The official explanation for the delay is that it formed part of the evidence for police investigations and other legal proceedings.

Known as the death audit, it concluded there was an ‘almost routine’ use of opiates at Gosport Memorial and that a ‘remarkably high’ proportion of dead patients had received them.

The audit also suggested the phrase ‘please make comfortable’ – used by Dr Barton for 91-year-old Gladys and found in many medical notes at Gosport – became a euphemism for starting a patient on strong painkillers before death.

Today Mrs Tubbritt is 54 and lives in a small house in Gosport with her husband Anthony.

She refused to talk this week about how she warned of the ghastly goings on 27 years ago. ‘I am still trying to put this behind me,’ she said.

As for Miss Giffin, she sadly passed away some years ago. Her daughter Lucinda said this week: ‘She never talked about the deaths or Dr Barton to her family when she was alive.’

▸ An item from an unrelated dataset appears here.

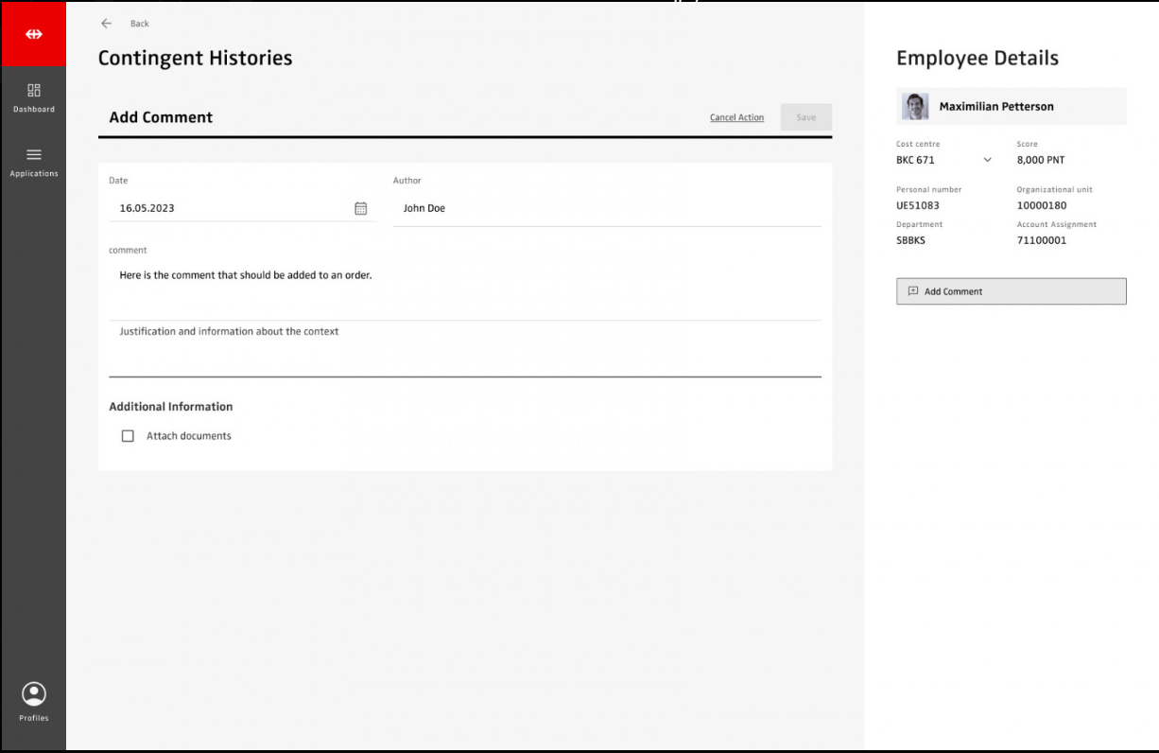Click the SBB red logo icon
The width and height of the screenshot is (1159, 753).
click(34, 34)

However, I spoke to other medics who worked at the hospital and remember when the two nurses stood their ground.

One said: ‘I think Dr Barton was made the scapegoat. She was signing the death certificates. 

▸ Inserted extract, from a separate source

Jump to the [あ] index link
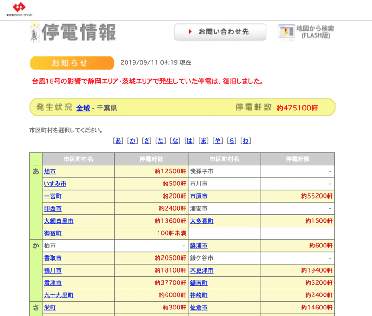(x=119, y=141)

‘But there were day nurses also to blame who administered the medication that Dr Barton, and other doctors, prescribed without questioning the rights and wrongs of it.’

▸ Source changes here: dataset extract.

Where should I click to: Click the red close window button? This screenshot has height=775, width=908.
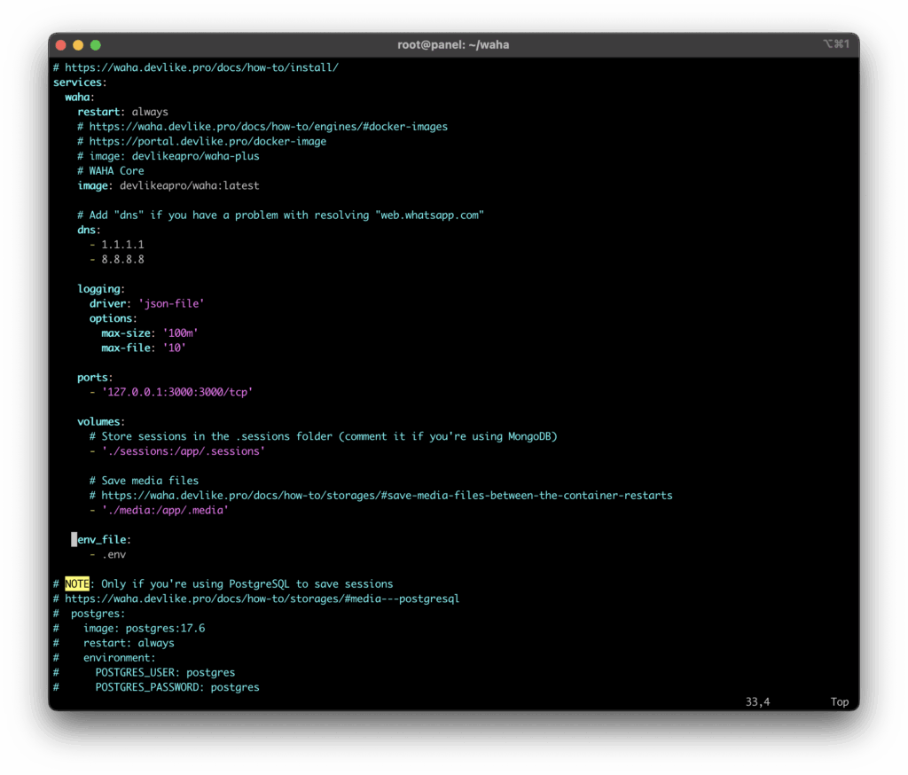61,44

Another added: ‘This was a ward for very ill patients. Some were far worse than their relatives believed. But, yes there was a culture of ‘letting patients go’ when it was not necessary and no-one took much notice of what the nurses said.’

Shockingly, that now appears to be true. Take the evidence given by one nurse, Pauline Spilka, to a 2001 police inquiry into Gosport Memorial deaths, which failed to lead to prosecutions.

The nurse said she had never heard of a syringe driver before she worked there. She later learned it was used to give drugs to seriously ill patients. ‘It was also clear to me that any patient put on a syringe driver would die shortly after. 

‘During the whole time I worked that I do not recall a single instance of a patient not dying having been attached to a driver.’

If only Gosport Memorial Hospital bosses had believed two night nurses ten years before. How many lives, we must ask, would have been saved?